Manitoba

Overnight warming shelter expanding, set to open during cold snap

Thanks to new funding, a unique homeless shelter that offers a warm place to sleep — regardless of sobriety — will be open every night of the week during Winnipeg's coldest months of the year.

Just a Warm Sleep will open every night of the week until March 31

Tessa Blaikie Whitecloud, executive director of 1JustCity spent Sunday getting ready to open the non-profit's overnight warming centre, Just a Warm Sleep. The shelter is expanding to open every night of the week this winter. (Ahmar Khan/CBC)

Thanks to new funding, a unique homeless shelter that offers a warm place to sleep — regardless of sobriety — will be open every night of the week during Winnipeg's coldest months of the year.

Just a Warm Sleep, an emergency shelter run by local non-profit 1JustCity, is set to open its doors at the Augustine United Church on Pulford Street in Osborne Village Jan. 1.

For the shelter's first two years in operation, it opened only when temperatures hit -10 C or lower, but now in its third year, the emergency shelter plans to open every night until things start warming up at the end of March.

"Obviously in a Winnipeg winter, the need is to be able to sleep inside — somewhere that's warm," explained 1JustCity executive director Tessa Blaikie Whitecloud.

"We're really trying to make sure people have an opportunity to sleep inside and be safe."

Augustine United Church in Osborne Village, in collaboration with 1JustCity, started opening its doors overnight to people who don't have a place to go in 2016. (Cliff Simpson/CBC)

With the new funding, provided by the Thomas Sill Foundation, End Homelessness Winnipeg and the Jewish Foundation of Manitoba, the shelter has also hired a full-time housing coordinator for the first time this year.

Blaikie Whitecloud said the new role allows Just a Warm Sleep to work to find a more permanent housing for its clients.

"We know that a temporary solution obviously needs a next step so the housing coordinator funding is going to allow us to make those next steps possible," she said.

"For us it's about building that relationship and then figuring out what that person needs so we can make those next steps."

'As few barriers as possible'

The shelter has room for 25 adults, and unlike some city shelters, sobriety isn't mandatory for those staying the night, provided everyone is respectful and aren't using drugs or alcohol inside the space, says Blaikie Whitecloud.

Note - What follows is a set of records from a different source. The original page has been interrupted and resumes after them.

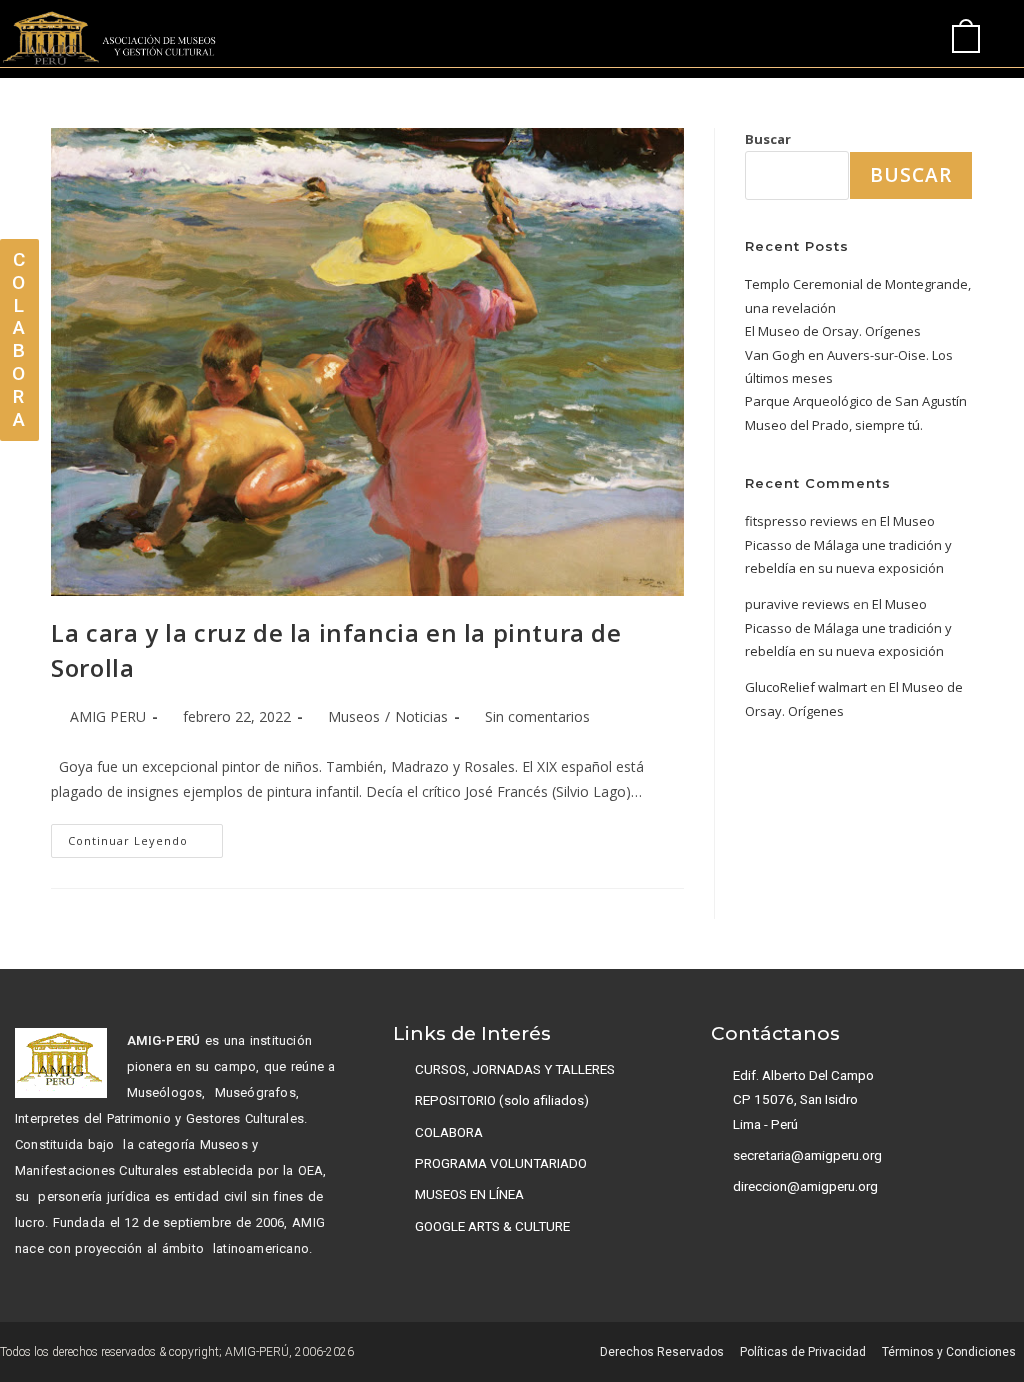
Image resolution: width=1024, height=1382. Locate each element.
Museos (354, 716)
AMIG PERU (108, 716)
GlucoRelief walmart (806, 687)
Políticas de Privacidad (803, 1352)
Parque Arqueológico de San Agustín (856, 401)
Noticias (421, 716)
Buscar (768, 139)
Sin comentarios (537, 716)
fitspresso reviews (801, 521)
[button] (866, 38)
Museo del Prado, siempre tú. (834, 425)
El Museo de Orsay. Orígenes (833, 331)
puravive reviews (797, 604)
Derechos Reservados (662, 1352)
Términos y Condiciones (949, 1352)
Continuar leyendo (145, 836)
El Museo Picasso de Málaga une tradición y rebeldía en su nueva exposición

Just a Warm Sleep also stands apart from other shelters because it allows clients to bring their dogs and shopping carts inside the shelter overnight too.

"We really want to be able to meet people where they're at and to meet the needs that they have," explained Blaikie Whitecloud.

"We wanted to have as few barriers as possible to be able to access the emergency warming centre, so that's why we're allowing dogs and that's why we're allowing shopping carts.

"It's really just about creating a community where a safe sleep can be accessed."

The shelter's space opens at 9 p.m. nightly, and intake stays open with the help of volunteers and security until 11 p.m., when volunteers leave and security stay through the night.

Volunteers return to help clean up from 6:30 a.m. to 7:30 a.m. the next morning.

Volunteers worked Sunday to crochet mats and blankets out of recycled plastic bags to get ready for Just a Warm Sleep's Tuesday opening. (Ahmar Khan/CBC)

Blaikie Whitecloud said the shelter is always looking for volunteers and cash donations.

Many of those volunteers were gathered at the church Sunday helping to crochet mats and blankets out of recycled plastic bags to get ready for Tuesday's opening.

And with Environment Canada calling for extreme wind chills that could make it feel like -40 C in the city until Wednesday, the shelter may get a busy start to its third season.

"As we're bundling up for winter I think it's super crucial we remember that many people don't have that opportunity and we can give them that opportunity," said Blaikie Whitecloud.

"For us it's crucial at this time of year that these spaces be made available."